What is a Priest?
“The priesthood is the Love of the Heart of Jesus”
We could have expected the Pope to give counsels and recommendations on how to better live the priestly ministry, but in fact, he did it only secondarily. First of all, he exhorted us to return to the foundations of priestly acts. Benedict XVI invited us to meditate on the identity of priests. The famous formula of the Curé d’Ars, which defines the priesthood as “the love of the Heart of Jesus”, also takes a major place in the thinking of Benedict XVI. The action and lifestyle of priests then follows naturally. In other words, the mission of the priests can only be understood in the mystery of their consecration. For the priest finds his true identity in his participation in the unique priesthood of Christ, the sole priest in the New Alliance; he is a living and transparent image of Christ the Priest, whose mission he continues. The priesthood of Christ, in its absolute novelty in salvation history, constitutes the sole source and paradigm of the Christian priesthood, and in particular that of the priest. The reference to Christ is thus the essential key to an understanding of the reality of the priesthood.

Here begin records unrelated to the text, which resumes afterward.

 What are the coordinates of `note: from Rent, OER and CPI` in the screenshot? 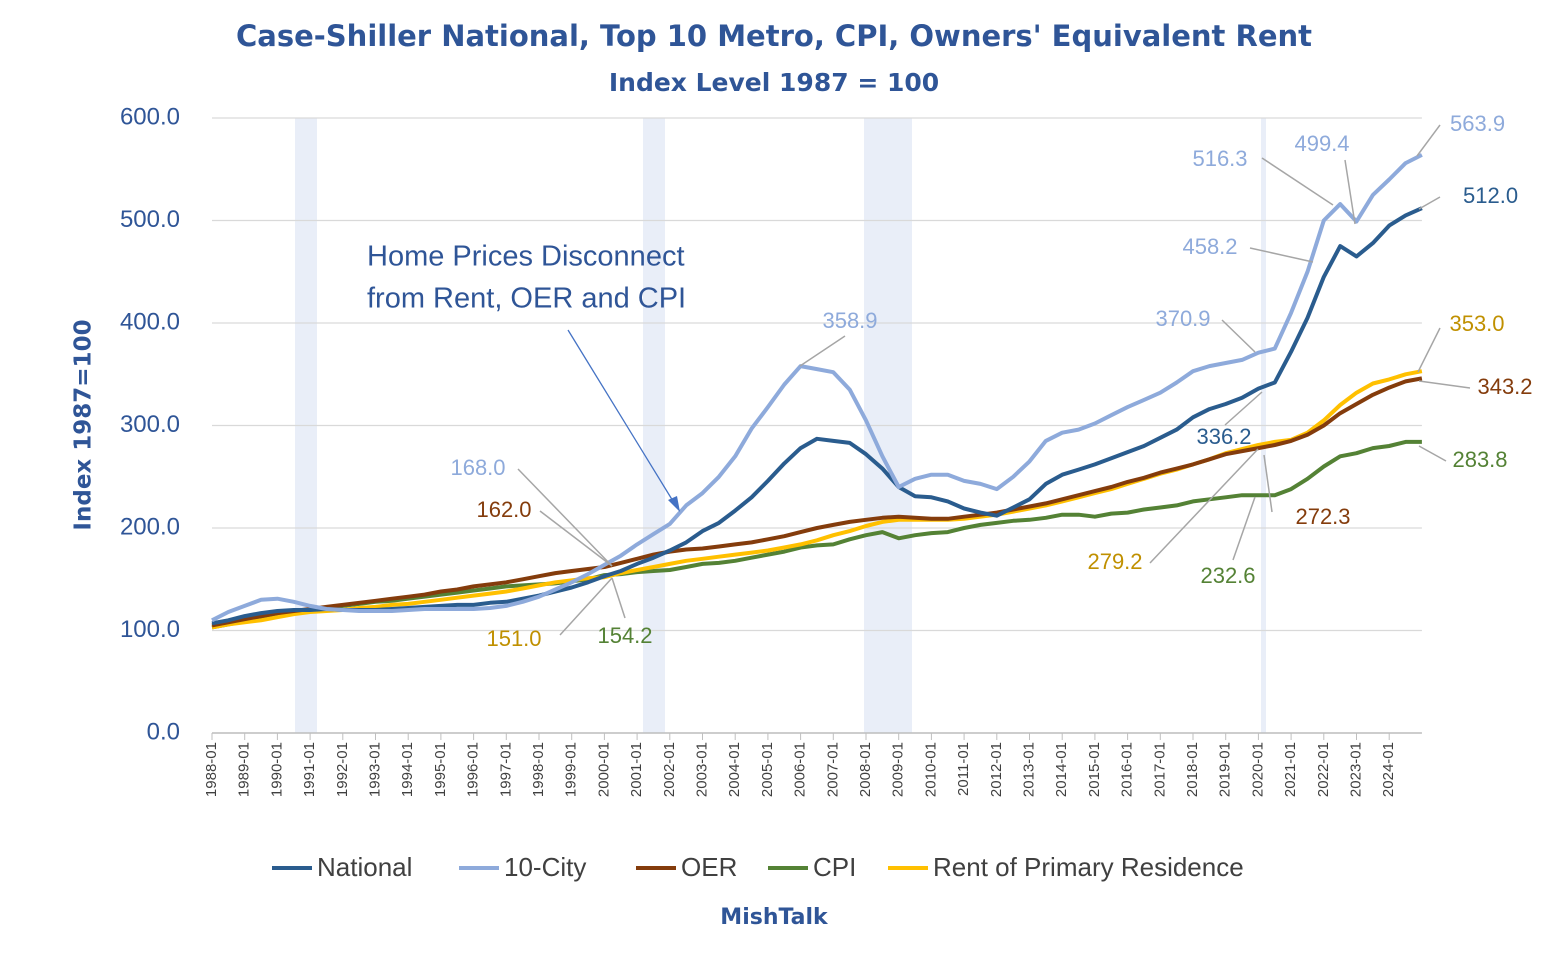 It's located at (526, 299).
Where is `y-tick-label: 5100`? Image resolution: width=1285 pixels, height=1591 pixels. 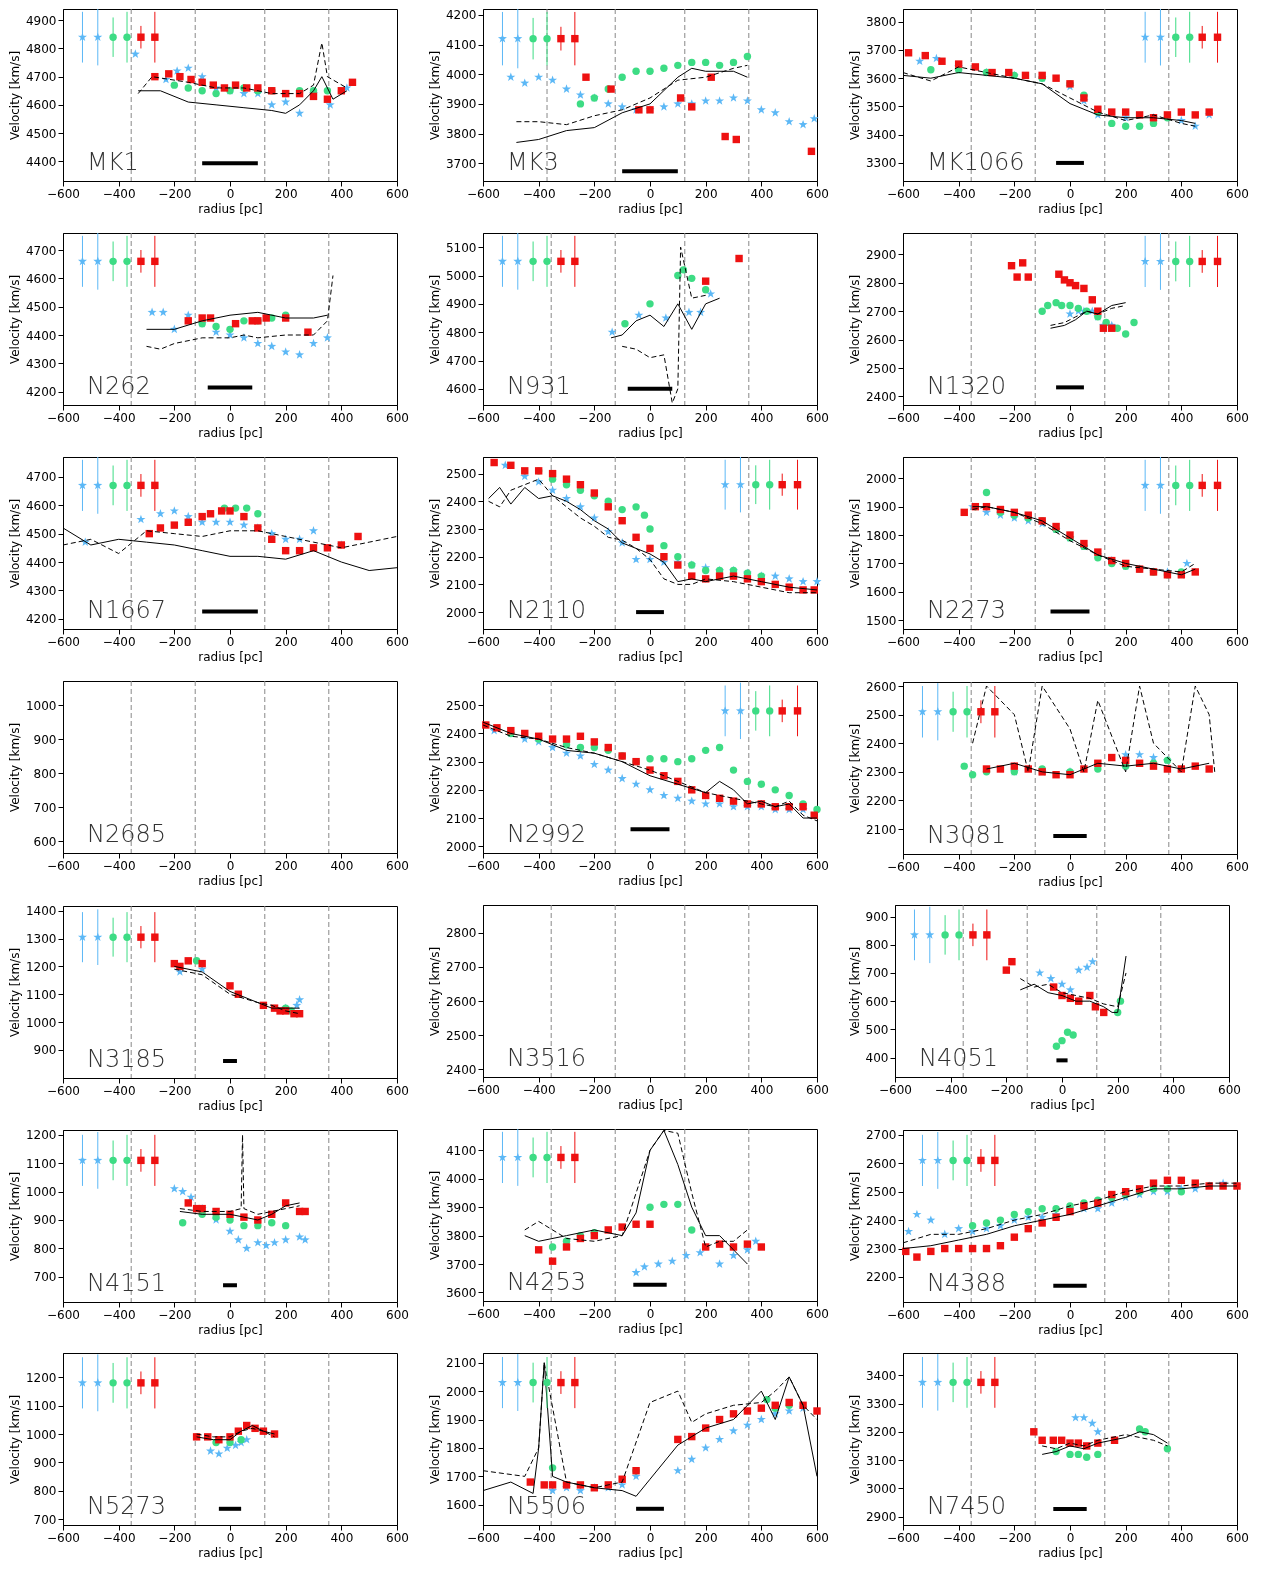 y-tick-label: 5100 is located at coordinates (461, 248).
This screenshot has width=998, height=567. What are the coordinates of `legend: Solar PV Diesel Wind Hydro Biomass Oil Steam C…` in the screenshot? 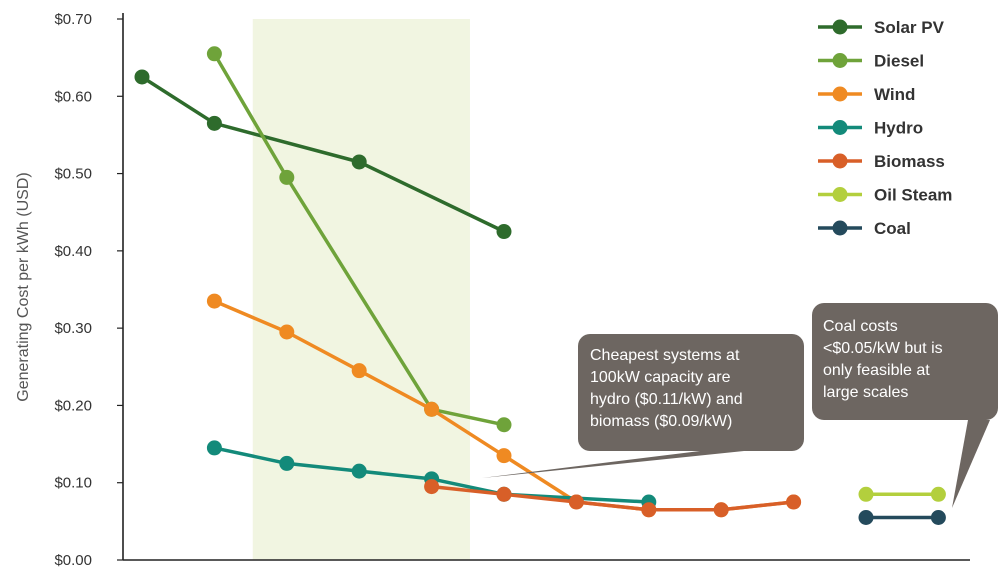 It's located at (885, 128).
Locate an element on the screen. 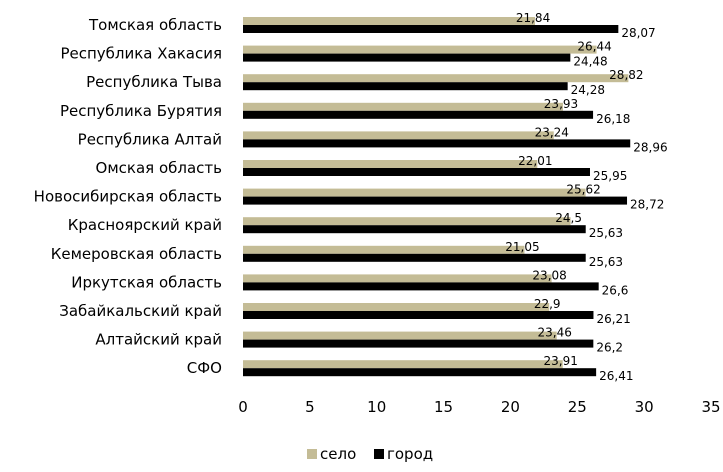 The width and height of the screenshot is (723, 472). data-label-selo: 22,9 is located at coordinates (548, 304).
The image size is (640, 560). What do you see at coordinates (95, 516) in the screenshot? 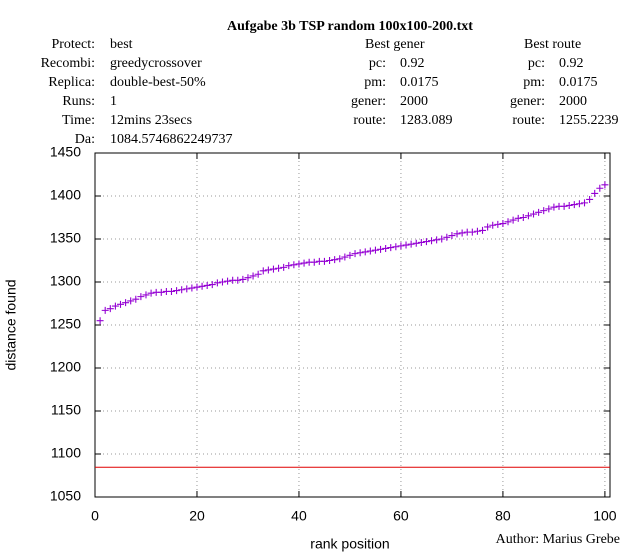
I see `x-tick-label: 0` at bounding box center [95, 516].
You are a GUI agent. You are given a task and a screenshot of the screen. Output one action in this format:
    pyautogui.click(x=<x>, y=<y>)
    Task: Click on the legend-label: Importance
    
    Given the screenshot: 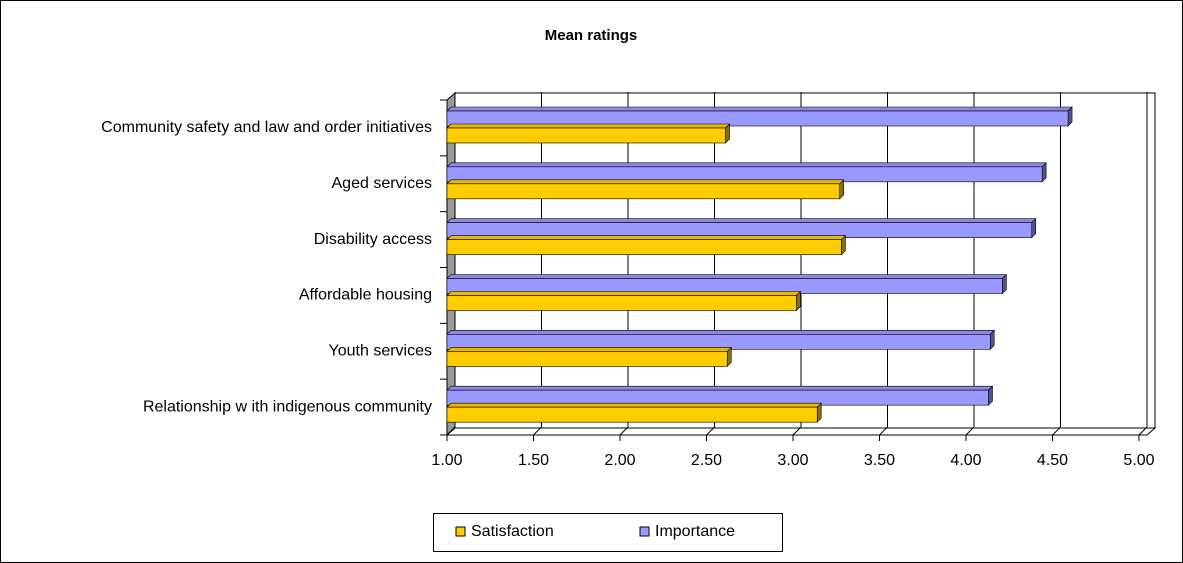 What is the action you would take?
    pyautogui.click(x=695, y=532)
    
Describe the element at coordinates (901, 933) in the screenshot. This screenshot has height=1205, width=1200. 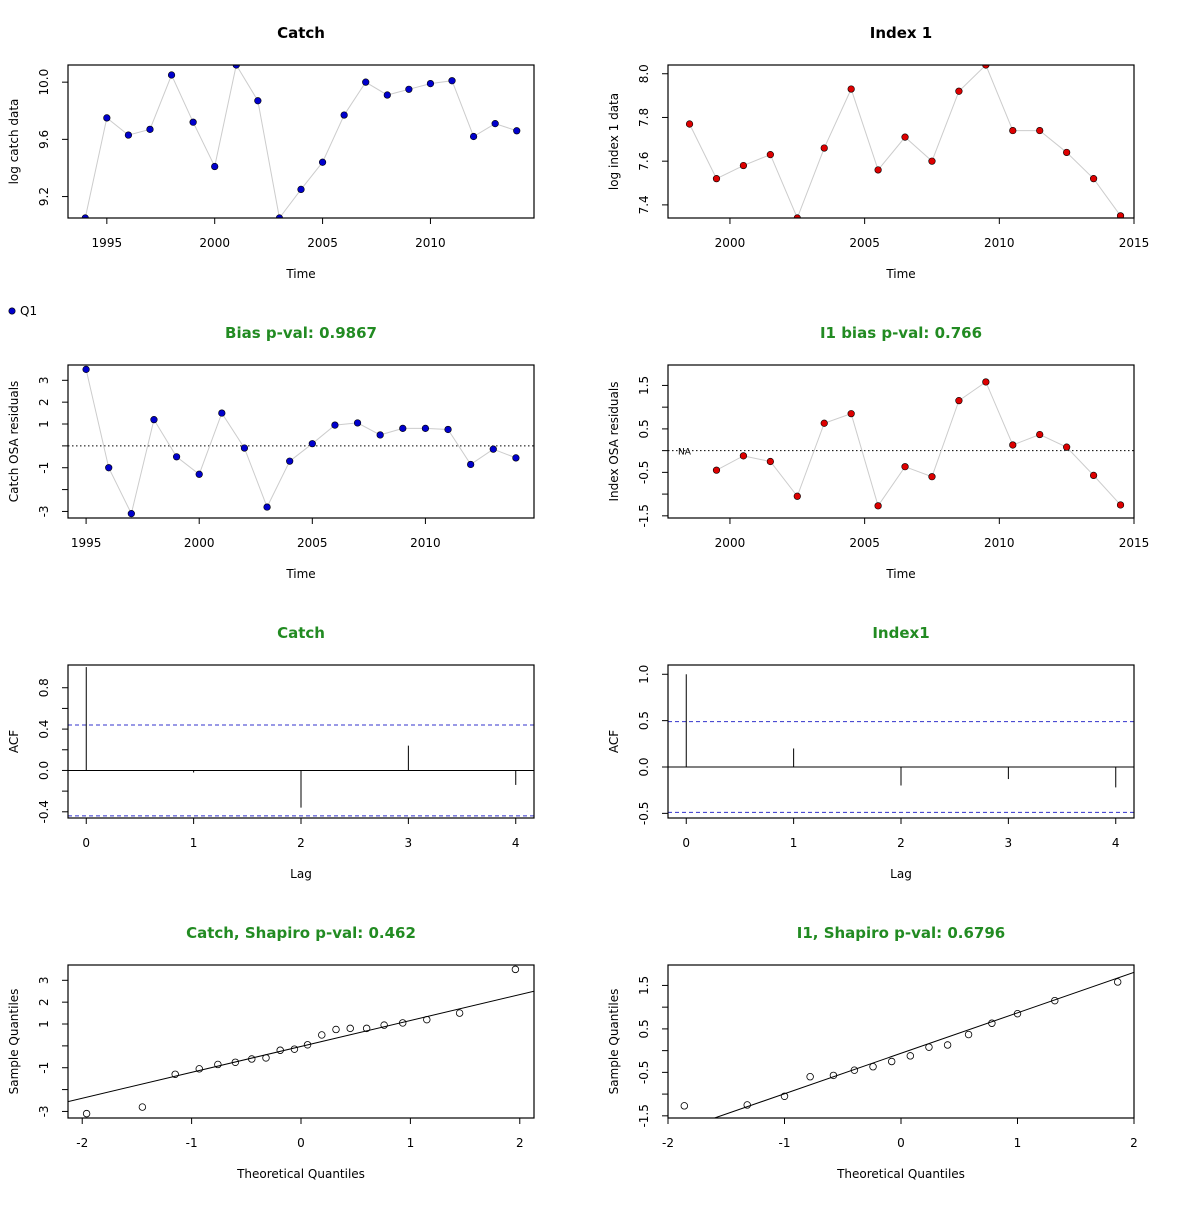
I see `chart-title: I1, Shapiro p-val: 0.6796` at that location.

The Priest: Another Christ
With Benedict XVI, we understand better the wonder kindled by reflecting on the identity of the priest, who, by his sacramental consecration, is configured to Christ, the Head and Shepherd of the Church. It is this identity which the Holy Father reaffirms, following Tradition, with force and sensitivity. When he speaks about priests and their ministry, the Pope always returns to the question of their identity, reminding them of the bond which unites them to Christ in their very being. All that concerns the life of a priest is rooted in the manner by which the priest assumes his identity. The place accorded to the Curé d’Ars in Benedict XVI’s Letter to priests is significant. Without being a specialist, the Curé d’Ars knew how to express the grandeur of the priesthood, with the words: “The priesthood is the love of the heart of Jesus.” Benedict XVI thus invites all priests to enter into this perspective.
A priest, he says, should be in awe of the gift he has received: “In the Letter which I wrote to priests for this occasion, I wished to highlight that which gleams the most in the existence of this humble ministry of the altar: his total identification to his ministry.” He loved to say that “A good shepherd, a pastor after God’s heart, is the greatest treasure which the good Lord can grant to a parish, and one of the most precious gifts of divine mercy.” And, as if incapable of fathoming the grandeur of the gift and task entrusted to a human creature, he exclaimed: “O, how great is the priest! … If he realized what he is, he would die… God obeys him: he utters a few words and the Lord descends from heaven at his voice, to be contained within a small host…”. (L’Osservatore Romano, n° 25, June 23rd, 2009). “By considering this pairing of identity with mission, each priest is able to become more aware of the need for that gradual identification with Christ which will guarantee him fidelity and the fruitfulness of Gospel witness.” (General Audience of July 1st, 2009). The pope continues: “When the ‘diptych’ of consecration and mission is not taken into account, it becomes truly difficult to understand the identity of the priest and his ministry in the Church. Indeed, who is the priest, if not a man who has been converted and renewed by the Spirit, who lives in his personal relationship with Christ, ceaselessly making the Gospel criteria his own? Who is the priest, if not a man of unity and truth, aware of his own limitations, and at the same time of the extraordinary greatness of the vocation he has received, namely, that of helping to spread the Kingdom of God to the very ends of the Earth? Yes! The priest is a man who belongs totally to the Lord, for it is God himself who has called him, and who establishes him in his apostolic service. For the very reason that he belongs completely to the Lord, he belongs completely to the people, for the people.”
Thus Benedict XVI, prior to any considerations regarding the action of the priest, insists upon the priest’s identification with, and representation of, Christ the Priest. One could say that what priests ought to reflect upon is not so much what they should do as what they should be: “The mission of each individual priest will therefore depend also and above all on knowledge of the sacramental reality of his ‘new being’. His ever-renewed enthusiasm for his mission depends on the certainty of his own identity, not artificially and humanly constructed, but freely and divinely given and received.” In this attention paid to the identity of the priest, Benedict XVI accentuates one consequence of this identification of the priest with Christ. By his priestly consecration, the priest does not belong to himself anymore. He is henceforward consecrated to the business of the Lord; the gift of the priesthood is granted to him in order that he might speak and act in persona Christi: “In the Sacraments, he dramatically renders visible what being a priest means in general; what we have expressed with our ‘Adsum – I am ready’, during our consecration to the priesthood: I am here so that you may make use of me. We put ourselves at the disposal of the One who ‘died for all, that those who live might live no longer for themselves…’ (2 Co 5:15). Putting ourselves at Christ’s disposal means that we allow ourselves to be attracted within his ‘for all’: in being with him we can truly be ‘for all’.” (Homily of Benedict XVI at the Chrism Mass, 2007).